M1dG and PdG are six-member exocyclic adducts formed between the N1 and N2 atoms of dG. The M1dG·2BD (55) and PdG·2BD (56) duplexes were structurally characterized with respect to the observation of deletions in iterated CG repeat sequences (57), e.g., which occur in the Salmonella typhimurium hisD3052 gene (58,59). The structure of the 1-BD duplex determined here shows similarities to the structures of the M1dG·2BD (55) and PdG·2BD (56) duplexes. In all the duplexes, the damaged nucleotides exist in the anti conformation about the glycosyl bond. Further, the exocyclic rings of the M1dG, PdG, and 1,N2-εdG lesions are inserted into the DNA duplex. In all three duplexes, the resonance frequencies for exocyclic protons shift upfield as compared to their chemical shifts in the single strands or monomers, consistent with the shielding of these exocyclic rings from neighboring base pairs and accommodation of 1,N2-εdG, M1dG, and PdG in intrahelical orientations.

Structural Comparison with Other Duplexes Containing Unpaired Nucleotides

Previous reports have concluded that DNA accommodates unpaired nucleobases in both intra- and extrahelical environments (60), the orientations being dependent both upon the identity of the unpaired nucleobase and upon the DNA sequence flanking the site (61). For example, unpaired purines generally adopt an intrahelical conformation (62,63), although an extrahelical orientation has been reported for an unpaired dA (64). For unpaired pyrimidines, both intrahelical (65,66) and extrahelical conformations are observed (61,67−69).

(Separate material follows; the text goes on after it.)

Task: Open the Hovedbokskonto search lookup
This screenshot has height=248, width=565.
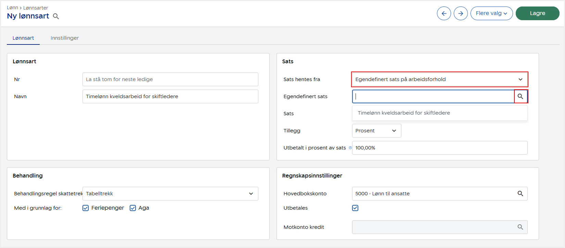Action: (520, 194)
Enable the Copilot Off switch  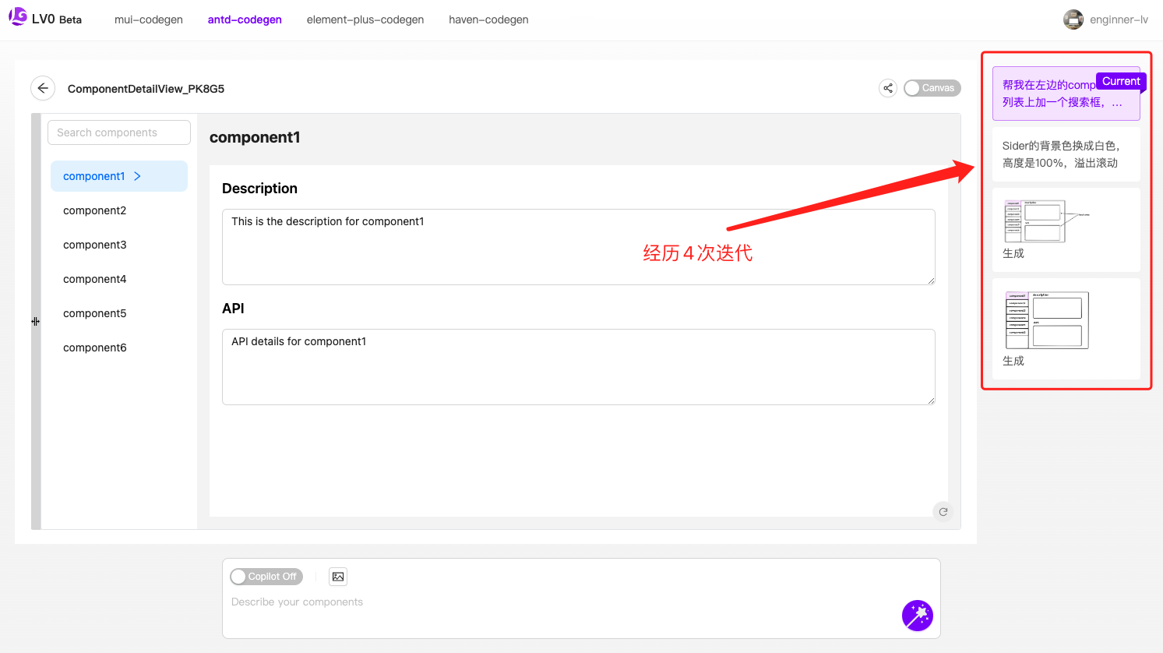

Bypass of the 1,N2-εdG Lesion by Other Polymerases

When bypassed by E. coli polymerases I exo- and II exo-, T7 polymerase exo-, HIV-1 reverse transcriptase, and rat polymerase β, the 1,N2-εdG lesion also produces misincorporation errors (70). The replicative human polymerase pol δ was blocked by 1,N2-εdG (71). Human polymerase η conducted error-prone replication past 1,N2-εdG, preferentially incorporating dGTP, irrespective of the identity of the base 5′ to 1,N2-εdG in the template (71). Human polymerases ι and κ exhibited similar rates of incorporation of dTTP and dCTP (71).

Conclusions

Characterization of the 1-BD duplex containing 1,N2-εdG opposite a one-base deletion in the 5′-TXG-3′ sequence reveals that the stability is increased as compared to that of the complementary duplex containing 1,N2-εdG opposite dC and the unmodified 1-BD duplex. 1,N2-εdG adopts the anti conformation about the glycosyl bond and is in an intrahelical orientation. Watson−Crick base pairing is conserved for both the 5′ and 3′ neighboring base pairs. The increased stability of the 1,N2-εdG lesion in the absence of the complementary dC correlates with the observed extension of the one-base deletion product during the bypass of the 1,N2-εdG lesion by the Dpo4 polymerase (30), suggesting that the thermal stabilization of this bulged intermediate may be significant with regard to the biological processing of the lesion.